Иное небо там и новые светила,
Там полдень в севере, ина в магните сила.
Бездонный Океан травой, как луг, покрыт;
Погибель в ночь и в день со всех сторон грозит.
Опасен вихрей бег, но тишина страшнее,
Чго портит в жилах кровь свирепых ядов злее.
Лишает долгой зной здоровья и ума;
А стужа в севере ничтожит вред сама.
Сам лед, что кажется толь грозен и ужасен,
От оных лютых бед даст ход нам безопасен.
Колумбы росские, презрев угрюмый рок,
Меж льдами новый путь отворят на восток,
И наша досягнет в Америку держава;
Но ныне настоит в войнах иная слава».
Надежды полный взгляд слова его скончал,
И бодрый дух к трудам на всем лице сиял.
Достигло дневное до полночи светило,
Но в глубине лица горящего не скрыло,
Как пламенна гора казалось меж валов
И простирало блеск багровой из-за льдов.
Среди пречудныя при ясном солнце ночи
Верьхи златых зыбей пловцам сверкают в очи.

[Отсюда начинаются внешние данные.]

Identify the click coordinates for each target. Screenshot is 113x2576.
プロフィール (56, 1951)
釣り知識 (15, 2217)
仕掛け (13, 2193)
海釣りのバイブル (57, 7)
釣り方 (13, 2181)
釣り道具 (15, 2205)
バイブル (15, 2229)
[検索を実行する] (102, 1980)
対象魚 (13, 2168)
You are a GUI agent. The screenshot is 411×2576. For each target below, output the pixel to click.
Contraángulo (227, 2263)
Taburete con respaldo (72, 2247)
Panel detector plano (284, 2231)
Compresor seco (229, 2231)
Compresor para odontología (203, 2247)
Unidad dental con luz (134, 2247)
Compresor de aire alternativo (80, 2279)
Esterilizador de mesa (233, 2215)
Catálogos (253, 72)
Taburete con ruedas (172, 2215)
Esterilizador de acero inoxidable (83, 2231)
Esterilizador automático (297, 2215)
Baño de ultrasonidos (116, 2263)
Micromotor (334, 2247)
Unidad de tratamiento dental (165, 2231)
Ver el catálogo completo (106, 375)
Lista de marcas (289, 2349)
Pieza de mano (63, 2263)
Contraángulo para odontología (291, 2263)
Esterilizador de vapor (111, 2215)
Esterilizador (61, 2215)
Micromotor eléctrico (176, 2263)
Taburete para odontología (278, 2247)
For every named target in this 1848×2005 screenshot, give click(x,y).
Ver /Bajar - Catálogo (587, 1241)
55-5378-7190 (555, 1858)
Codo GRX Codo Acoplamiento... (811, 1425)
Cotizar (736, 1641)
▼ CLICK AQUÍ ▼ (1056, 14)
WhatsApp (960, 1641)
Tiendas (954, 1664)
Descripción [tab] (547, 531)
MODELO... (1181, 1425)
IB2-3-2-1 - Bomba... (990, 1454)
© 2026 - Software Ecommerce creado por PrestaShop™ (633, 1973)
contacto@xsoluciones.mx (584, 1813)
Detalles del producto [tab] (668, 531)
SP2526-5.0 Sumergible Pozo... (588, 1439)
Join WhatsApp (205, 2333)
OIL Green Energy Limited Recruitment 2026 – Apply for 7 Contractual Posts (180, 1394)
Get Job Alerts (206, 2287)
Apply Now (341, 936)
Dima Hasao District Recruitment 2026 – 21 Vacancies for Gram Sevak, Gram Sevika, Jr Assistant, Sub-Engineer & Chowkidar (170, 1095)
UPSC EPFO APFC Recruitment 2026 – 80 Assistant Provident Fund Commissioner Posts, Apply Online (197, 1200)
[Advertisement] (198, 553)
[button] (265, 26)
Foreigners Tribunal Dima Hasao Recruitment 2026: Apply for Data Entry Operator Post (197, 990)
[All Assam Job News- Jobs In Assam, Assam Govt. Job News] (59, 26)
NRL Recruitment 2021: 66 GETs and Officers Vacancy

От севера стада морских приходят чуд,
И воду вихрями крутят, и кверьху бьют,
Предшествуя царю пространныя пучины,
Что двинулся к Петру, ошибкою повинный,
Из глубины своей, где царствует на дне,
В недосягаемой от смертных стороне,
Между высокими камнистыми горами,
Что мы по зрению обыкли звать мелями,
Покрытый золотым песком простерся дол;
На том сего царя палаты и престол.
Столпы округ его огромные кристаллы,
По коим обвились прекрасные кораллы:
Главы их сложены из раковин витых,
Превосходящих цвет дуги меж туч густых,
Что кажет, укротясь, нам громовая буря;
Помост из аспида и чистого лазуря;
Палаты из одной иссечены горы;
Верьхи под чешуей великих рыб бугры;
Уборы внутренни покров черепокожных
Бесчисленных зверей, во глубине возможных.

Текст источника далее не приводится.